**Task**
An exact reproduction of all the data is needed, with no images in it.

[Source records]

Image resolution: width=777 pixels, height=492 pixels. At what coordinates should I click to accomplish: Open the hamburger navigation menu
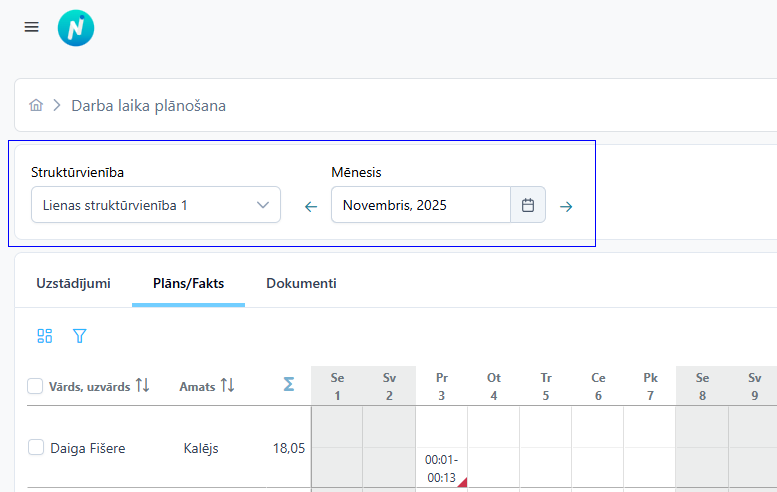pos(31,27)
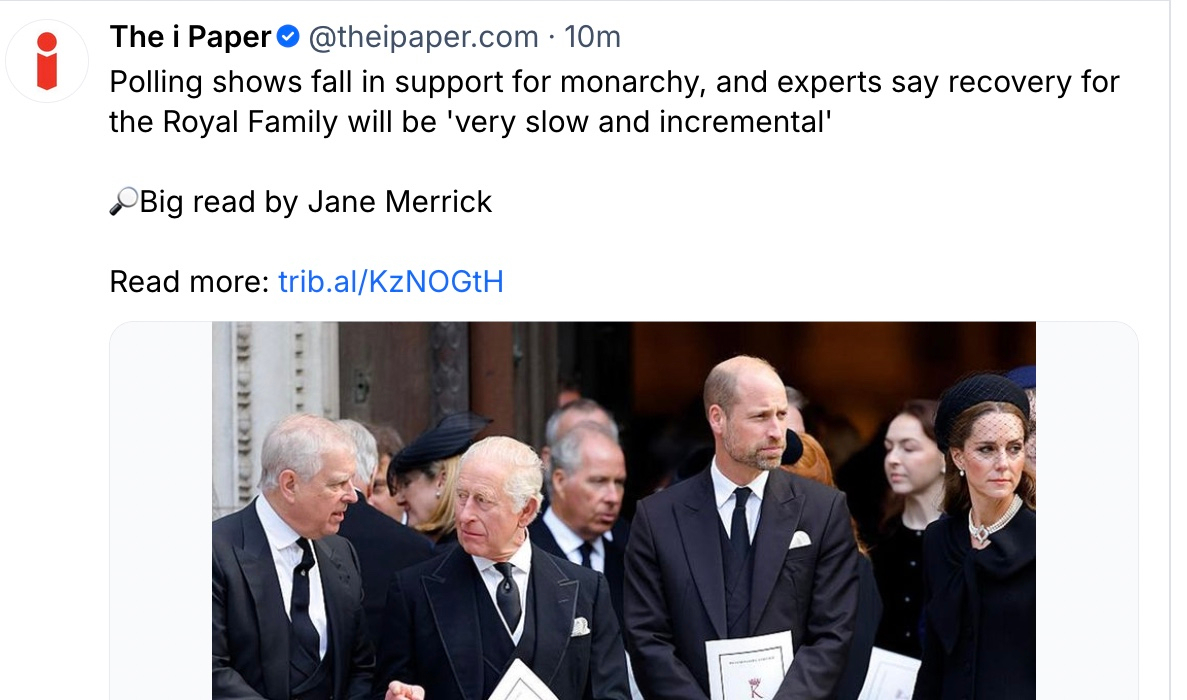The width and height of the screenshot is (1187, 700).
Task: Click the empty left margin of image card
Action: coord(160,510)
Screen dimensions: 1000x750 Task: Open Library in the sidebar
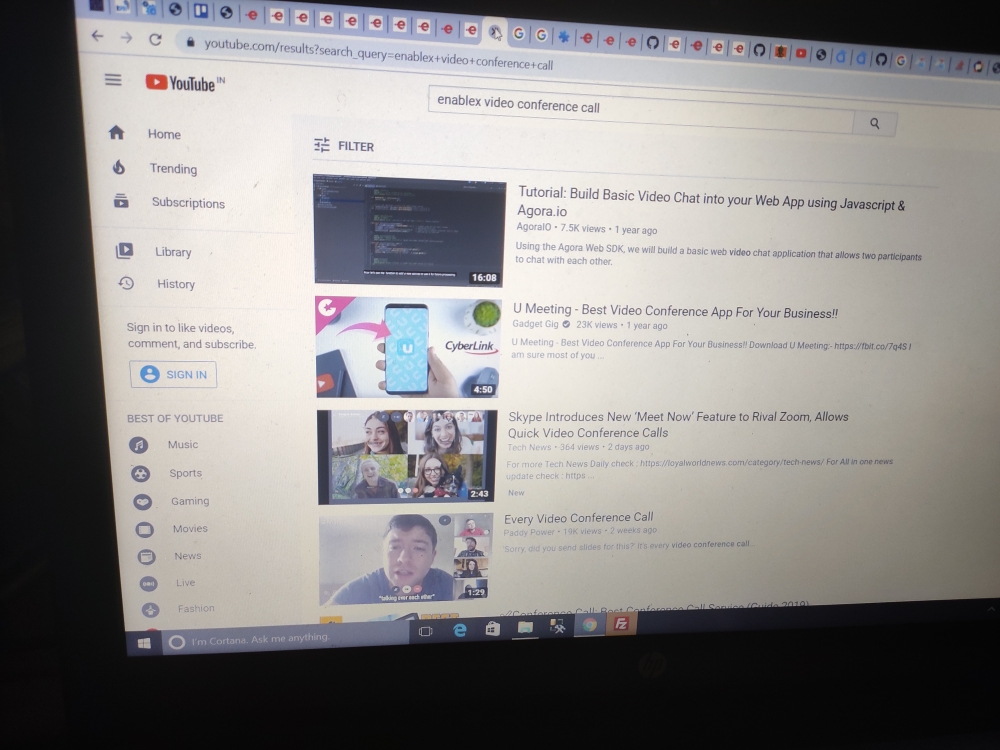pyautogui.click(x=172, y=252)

**Exercise response**
Image resolution: width=777 pixels, height=492 pixels. At what coordinates should I click to accomplish: Open the hamburger navigation menu
pos(31,27)
The width and height of the screenshot is (1187, 700).
Task: Click the empty left margin of image card
Action: coord(160,510)
Screen dimensions: 1000x750 Task: Open Library in the sidebar
pyautogui.click(x=172, y=252)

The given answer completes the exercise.